Out of fear of appearing like the weak one (lower peer/boss review, less pay, less respect, less prestige), the emperically-biased programmer stifles her dissent (something humans have a hard time with anyway) and presents, if not feigns, dislike of empirical methods. Perhaps this behavior is so universal that it seems “innate,” as Dave related.

It’s vanity and peer-pressure: the same forces behind most bad decisions in human history.


I think that all developers should be strong in both approaches: As an empiricist, I’ve worked hard to get better at formal evaluation and at writing code that’s easier to reason about so that I don’t have to step through it or make it blow up several times to figuring it out (empirical methods). However, I think we should all have the humility to admit when an empirical test helps figure out the bug.

As Kernighan said in “Unix for Beginners” (1979):

The most effective debugging tool is still careful thought, coupled with judiciously placed print statements.

Even the masters need visual confirmation sometimes!

Coda: Honest Talk

I feel like I would be dishonest if I were to not explain my own background on this question. In part I hope that if you read the previous section and thought “Wow, thanks for saying that” you might enjoy my being honest with you about how I mix the two disciplines. Here it is:

I didn’t come to development via computer science but by a mongrel polymath background so it’s less (just barely) embarrassing for me to say that I like empirical debugging. It feels good to me to make stuff blow up on command and then to know that when I’m done I’ve left a fix and a test behind, a check on other things blowing up in the future if someone else changes a part of the system. I like the emergent phenomenon that several small tests, in aggregate, might serve to cover more uses and possible error states than we had thought of by following the formal structure of the code.

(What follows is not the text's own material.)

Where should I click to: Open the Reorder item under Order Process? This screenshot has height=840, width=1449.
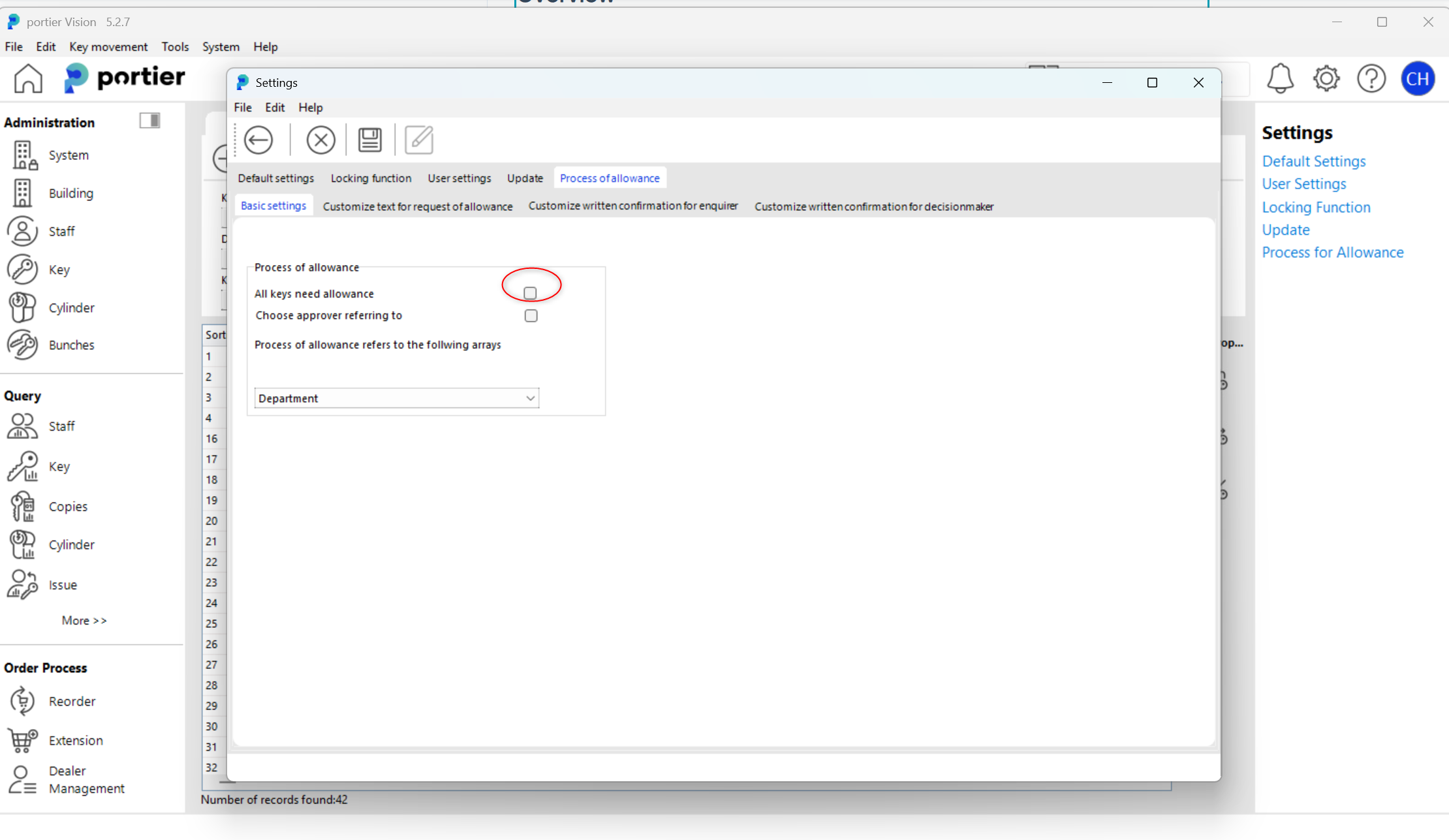tap(72, 701)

But that comes with a catch: if you look at code and errors this way you may cover only one case of a whole variety of bug cases, you’re only being guided by the latest disaster. Eventually you’ll stop the bleeding but by layering a thousand bandages versus one perfectly placed suture. What to do? Here are the steps I follow:

Practical Debugging Steps

I found an interesting discussion on this topic by Jeff Vroom who said use the one to focus the other (formal to empirical and vice versa). I think this is good advice. Here’s what I, an empirically-biased developer, try to do to engage that “enhance the other” virtuous cycle:

  1. Something blew up
  2. Where?
  3. Generate a test case where those same inputs cause the blow up to happen. We future-proof against this error. Just as I don’t need accessibility features (big print, ramps, handicap door openers) I’m glad they’re there when I’m tired or my hands are full. Even the most brilliant formal thinkers will eventually be thankful for your empirical test
  4. Why did it blow up? I switch to formal analysis here
  5. Which of the inputs was invalid?
  6. How did it get set incorrectly?
  7. If you have code that adheres to the single responsibility principle and is nicely structured so that it has small parts you should be able to reason through the process easily
  8. If you need to, add a logger or debugger breakpoint to “get” the failure.
  9. If this code is hard to reason about promise to make it easier to reason about after you patch this bug
  10. Fix the failure
  11. Switch back to empiricism: is the test passing?
  12. Fulfill the promise: was it hard to reason about? Can we write the code in a way such that things are easier to reason about? This is refactoring. There are many good books on the topic and you only get better by practice
  13. Commit and move on

These are the steps by which I’m trying to make complexity more graspable for humans of all reasoning biases more quickly. Sometimes I do better than others, but there’s where I’m at today.